D’altronde, «la vera questione è la rilevanza», dice Pier Luca Santoro, project manager di Data Media Hub. «Se a parità di condizione – continua Santoro, anche lui presente sul palco della Social Media Week – mi offri contenuti che non hanno niente a che vedere col mio interesse è ovvio che c’è un cortocircuito. Dal mio personalissimo osservatorio, posso dire che siamo indietro da questo punto di vista. Quello che dovremmo fare è superare l’attention economy per andare verso un modello che tenga maggiormente in considerazione l’intuizione. Come comunicatori e pubblicitari dobbiamo catturare il desiderio o almeno la propensione in termini di attitudine al fare o compiere una certa azione dell’utente». Una rivoluzione copernicana che mette al centro il valore piuttosto che il volume. Un obiettivo che, secondo Santoro, è già a portata di mano: «Guardate Facebook per esempio. Loro sono già arrivati a un livello di simbiosi molto avanzato con l’utente. A me, personalmente, non interessa se mi “ruba” tutti i dati e se dopo tre giorno che ho pubblicato una foto di scarpe mi becco gli annunci e le offerte di tutte le marche di calzature da uomo. Perché per me il valore del servizio che Facebook mi offre, ossia quello di restare in contatto con una determinata cerchia di persone, è talmente grande che tutto il resto passa in second’ordine. È questo che le aziende devono realizzare: creare fra brand e persone una coincidenza di interessi che permetta la tolleranza delle varie forme di comunicazione pubblicitaria».
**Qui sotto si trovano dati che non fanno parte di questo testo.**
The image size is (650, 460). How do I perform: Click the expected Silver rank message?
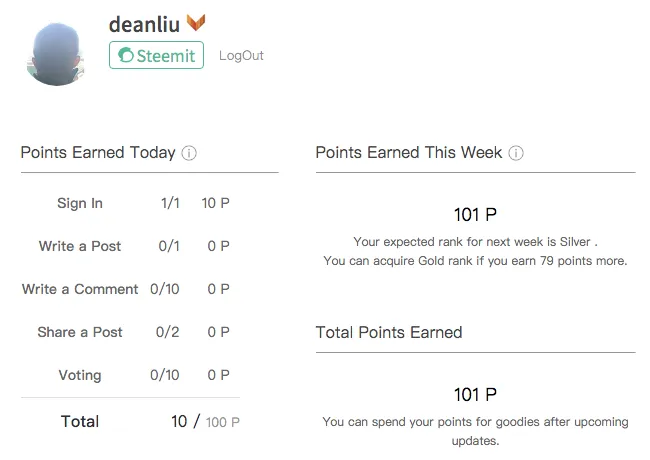[x=475, y=242]
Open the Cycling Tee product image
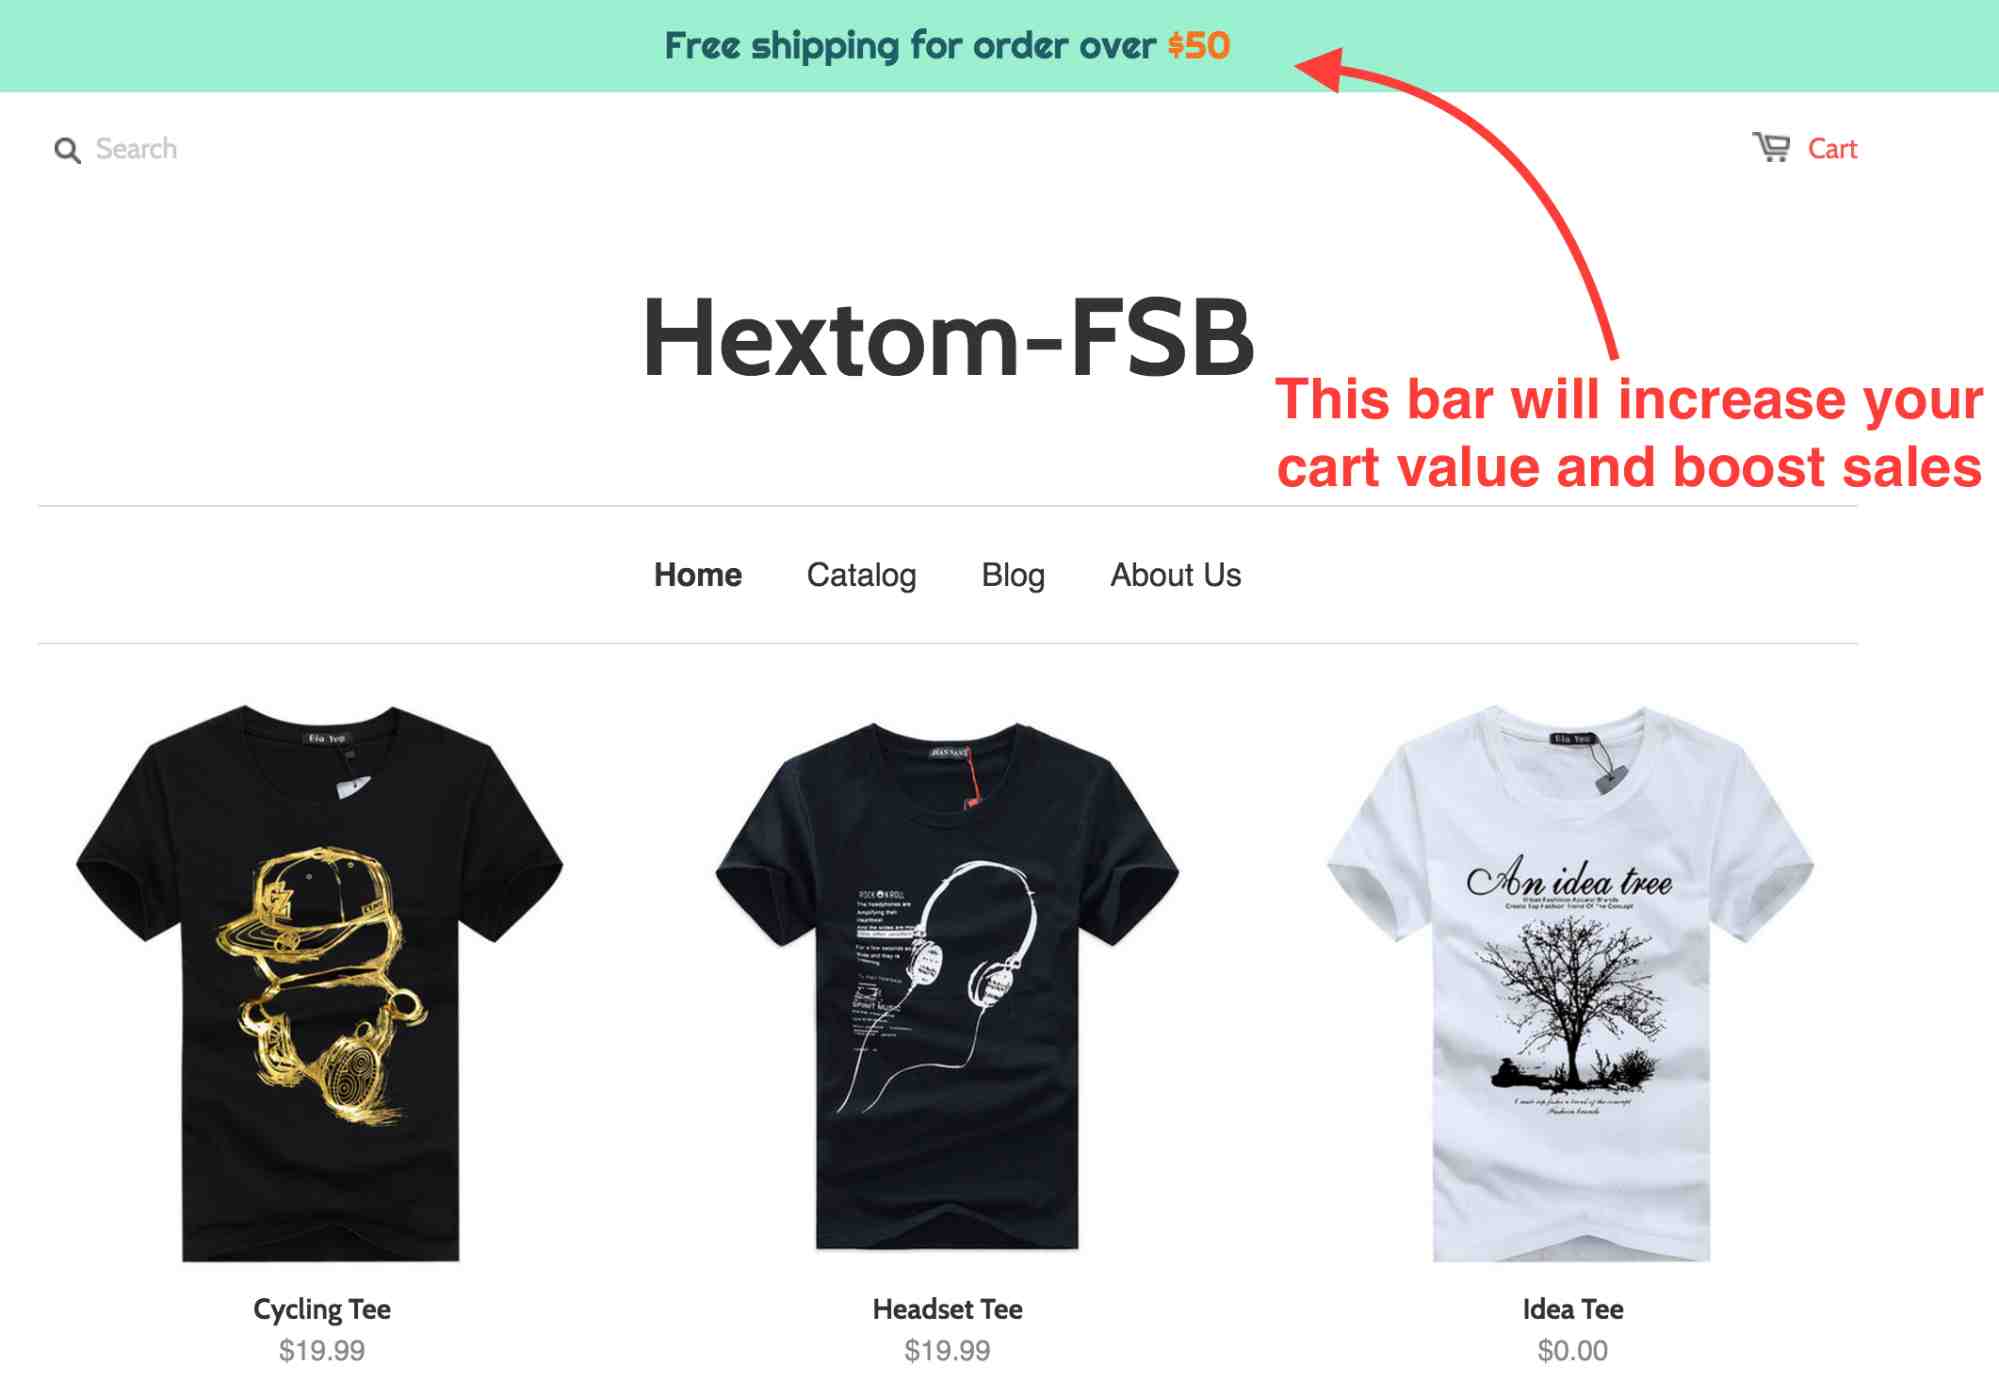The height and width of the screenshot is (1391, 1999). point(320,984)
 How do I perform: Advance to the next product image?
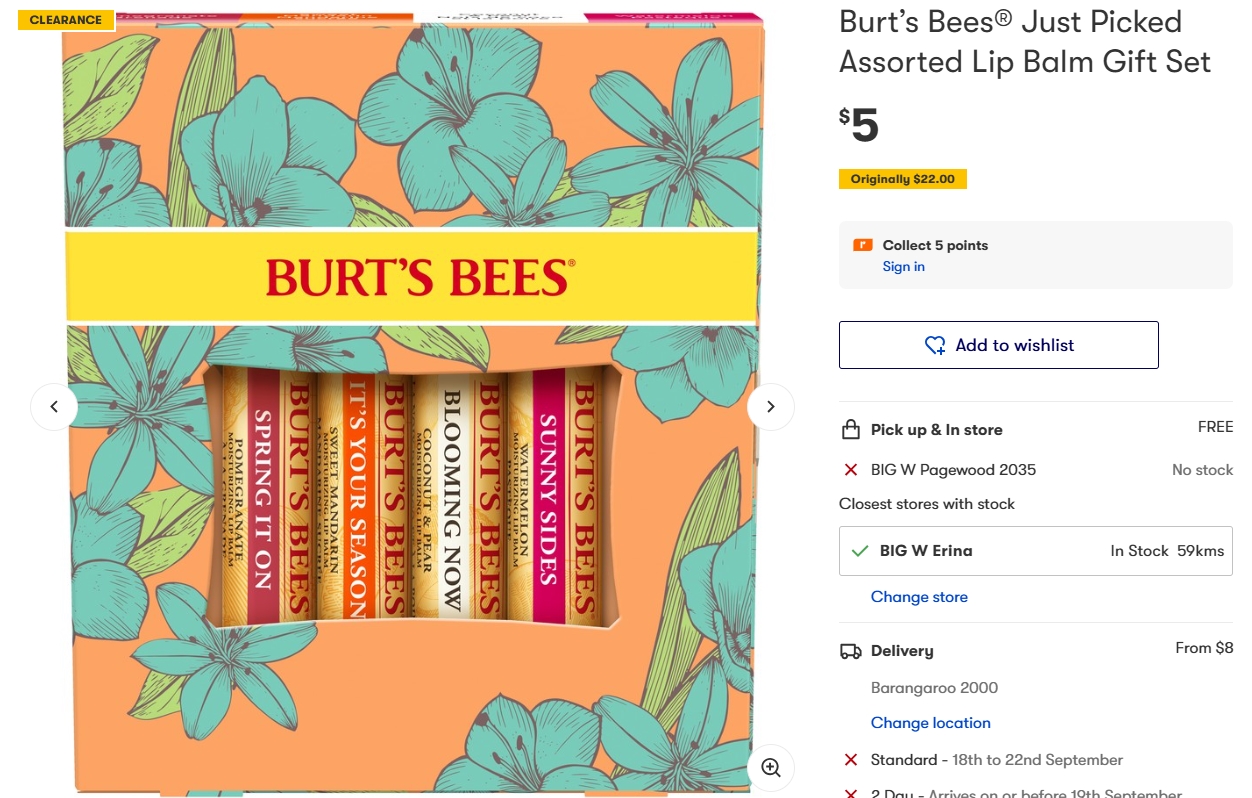(x=770, y=407)
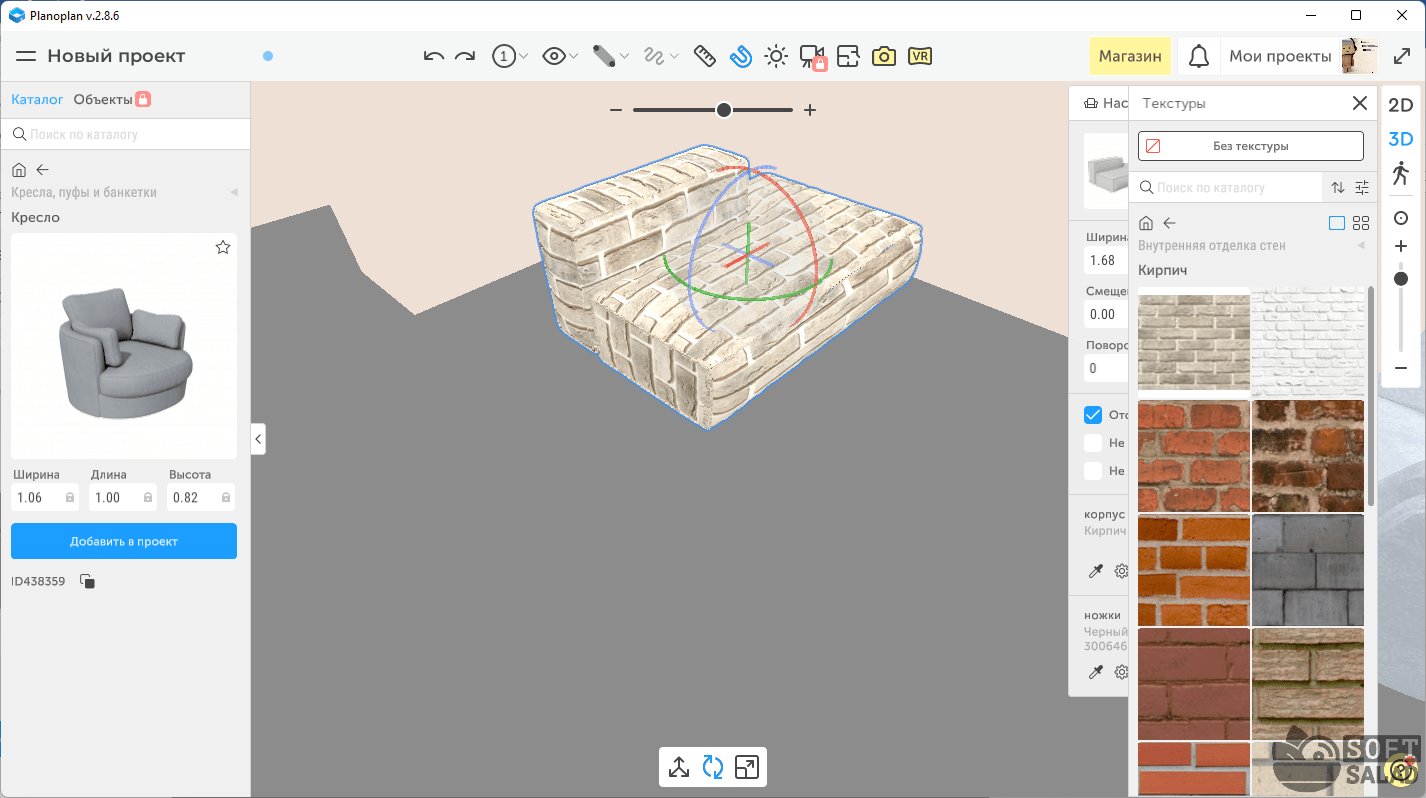Toggle the first checked checkbox in settings panel
This screenshot has height=798, width=1426.
tap(1093, 415)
«Con l’adblock il patto per cui “io ti offro contenuti più economici se tu accetti la mia proposta pubblicitaria” si è rotto. Ma ciò significa che se ne può siglare un altro»
Un passo in questo senso potrebbe essere già stato fatto da Pubtools. Una serie di strumenti ideati per le redazioni con cui tenere sotto controllo la pubblicità online presente sulla propria pagina. Il suo funzionamento prevede che se una pubblicità dovesse risultare troppo invasiva per un utente, l’editore avrebbe la possibilità di bloccarla senza perdere il contatto pubblicitario e il rapporto con il lettore. Un’altra soluzione potrebbe essere quella utilizzata dalle app di giochi online: «Se voglio un upgrade per il mio personaggio o voglio sbloccare un componente aggiuntivo o un nuovo livello – spiega Santoro – devo passare attraverso la visione di un video o un banner. Una richiesta che va nella direzione di ciò che vuole ottenere l’utente». Per Fusina «basterebbe utilizzare un po’ di buon senso»: un’indagine realizzata da Pagefair ha dimostrato che la categoria di persone che maggiormente si lamenta dell’invasività pubblicitaria è quella con un’istruzione e un reddito elevati. I clienti migliori. Quelli che possono spendere. Recuperarli è la vera sfida degli inserzionisti online.